Pop-Up UK Tour, Pizza Express Live, Steve Norman ,Sabrina Winter , Jaco Norman

Last night at Pizza Express Live: Spandau Ballet’s percussionist Steve Norman alongside his partner Sabrina Winter and son Jaco Norman on bass. (Photo: Shapersofthe80s)

LAST NIGHT STEVE NORMAN’S POP-UP UK TOUR played its third set at a packed Pizza Express in Holborn. Spandau Ballet’s percussionist and joker Steve is pictured here alongside his girlfriend, manager and vocalist Sabrina Winter, and actor son Jaco Norman on bass, while his mum Sheila, daughter Lara and relations cheered from their corner. We enjoyed a generous 2hour-37minute show including a frank yet good-humoured Q&A (the first single he bought was Double Barrel by Dave and Ansil Collins, OK?), with only one twitchy moment which his old mucker on bongos Joe Becket reckoned was a “domestic” at the couple’s mics.
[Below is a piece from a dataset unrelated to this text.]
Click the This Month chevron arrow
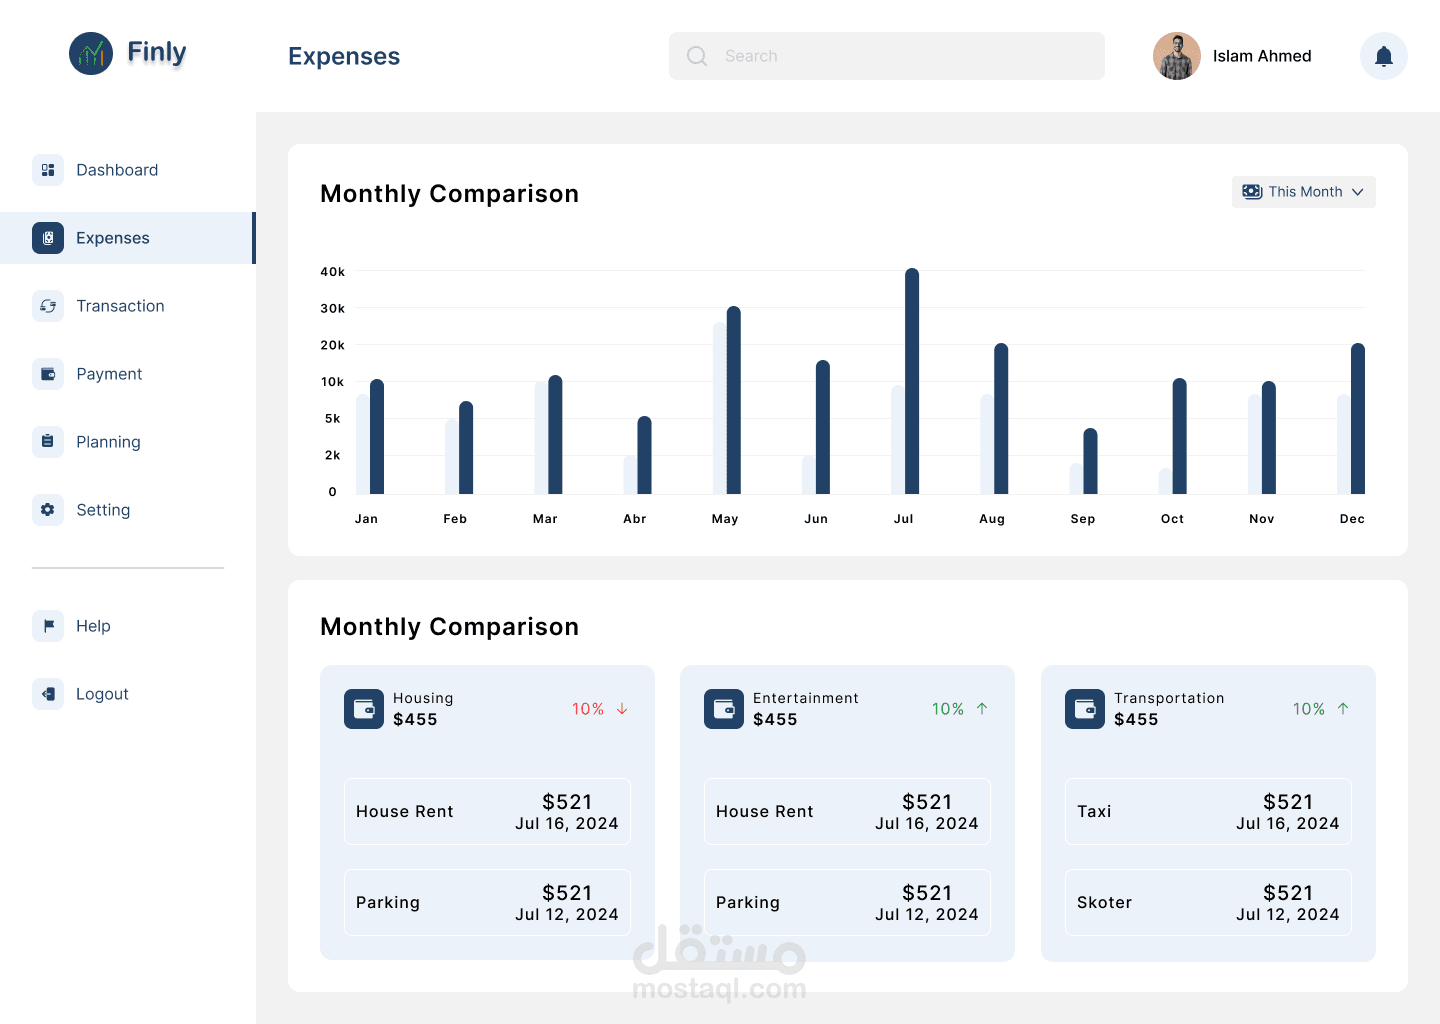This screenshot has height=1024, width=1440. [1358, 192]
Steve met Joe at his best mate Deuce Barter’s Sunday clubnight called Passion at La Valbonne in Maidenhead in 1988 not long before the final tour which signalled the Spandau Ballet split. Steve joined Joe on percussion with him one night, and the same night Steve asked Joe if he would like to join Spandau’s tour on percussion. And so he did. They have been firm friends ever since and once more last night they indulged in a battle of the bongos reminiscent of Deuce’s club during a choppy version of Chant No 1. Jaco closed in to complete a trio for a thrilling percussive climax.

➢ Read Jeff Prestridge’s review of an emotional evening
and Steve’s “saxophonic genius”

Guitarist Paul Cuddeford also plays in Holy Holy and Steve Harley’s band and has worked as producer with Steve on various projects. Last night he pumped guts into a range of soulish covers from Al Green’s Let’s Stay Together and Nick Cave’s Where The Wild Roses Grow to All the Young Dudes, The Passenger, Absolute Beginners and Come Together. He totally walloped astonishing new life into the Spandau hit True, as did Steve who excelled with his trademark dirty tenor sax.

Steve introduced three new songs during the set: L’Apprendista Di Nettuno, written for a swimming event and proving a soaring sensation on soprano sax; I Get Up I Get Down; and the evening closed with a snappy new potential hit titled If Looks Could Kill where he alternates vocals with that sax – well out on its own stylistically!

As for the big news, we’re waiting, tick-tock. . . Noos-flash at 2pm: Spandau are writing the next line. They say put the date 6.6.2018 in our diaries!!! F-A-B!!!